**Document segment**:
This is the common definition for Beach scraping, other definitions can be discussed in the article

Beach scraping Old Bar Beach New South Wales, Australia. Photo credit MidCoast Council.


Beach scraping is essentially different from beach nourishment. Nourishment involves sand being imported from outside the active coastal zone, whereas with beach scraping, sand is redistributed within the active coastal system. When the scraped sand is placed in the dune or applied to the dune foot, it contributes to reinforcing the dune protection function.

Beach scraping can be viewed as mimicking the natural recovery of the beach profile after storm erosion. Besides, by lowering the foreshore, beach scraping can also promote natural beach recovery processes. However, excessive scraping may cause oversteepening of the beach profile and additional erosion in subsequent storms[2]. The beach profile after scraping should remain in the range of naturally occurring beach profiles.

(Records on locating elements on screens)
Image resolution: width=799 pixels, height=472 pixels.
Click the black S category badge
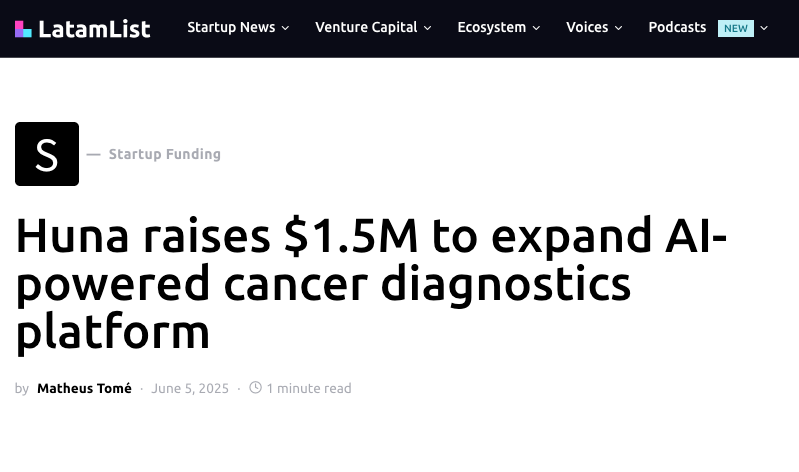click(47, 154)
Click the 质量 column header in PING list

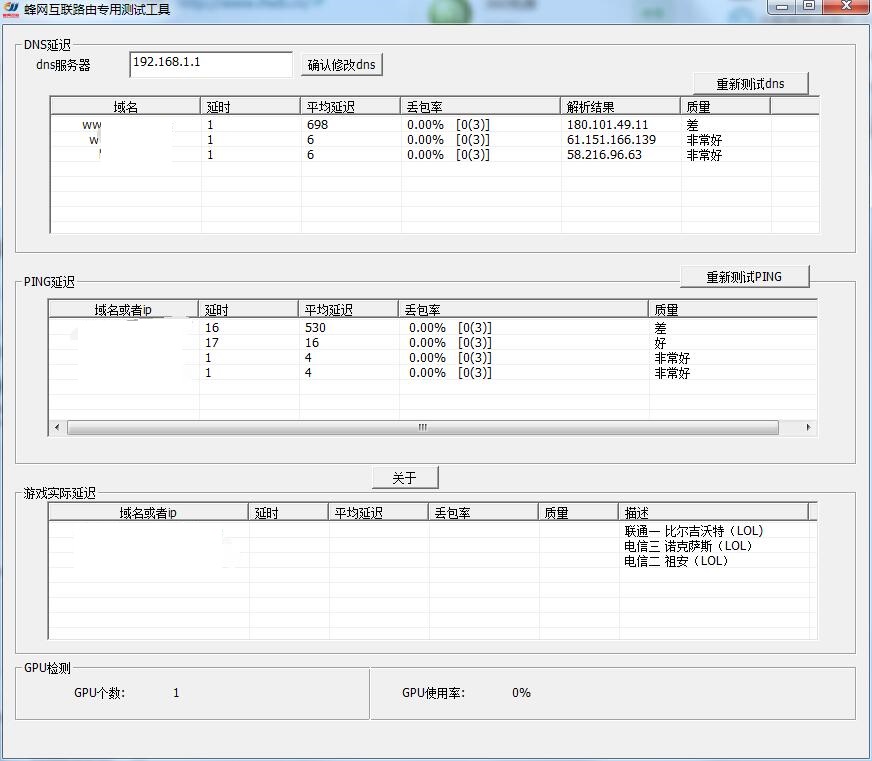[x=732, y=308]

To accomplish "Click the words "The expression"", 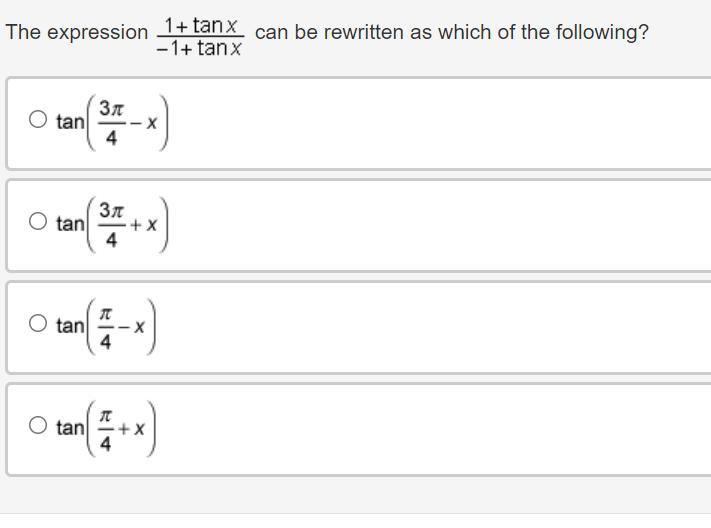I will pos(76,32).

**Problems to work on**:
a) Output the part of the beach scraping passage that begins at the words "This is the" and stops after "dune protection function.".
b) Condense the paragraph of the beach scraping passage that opens with "Beach scraping can be viewed" into a bulleted list that keeps its main facts.
Rely on the beach scraping passage alone.

**Responses by task**:
a)
This is the common definition for Beach scraping, other definitions can be discussed in the article

Beach scraping Old Bar Beach New South Wales, Australia. Photo credit MidCoast Council.


Beach scraping is essentially different from beach nourishment. Nourishment involves sand being imported from outside the active coastal zone, whereas with beach scraping, sand is redistributed within the active coastal system. When the scraped sand is placed in the dune or applied to the dune foot, it contributes to reinforcing the dune protection function.

b)
- Beach scraping can be seen as imitating how a beach profile naturally recovers after storm erosion.
- Lowering the foreshore by scraping can also encourage natural beach recovery processes.
- Too much scraping can oversteepen the beach profile and cause more erosion in later storms.
- After scraping, the beach profile should stay within the range of naturally occurring profiles.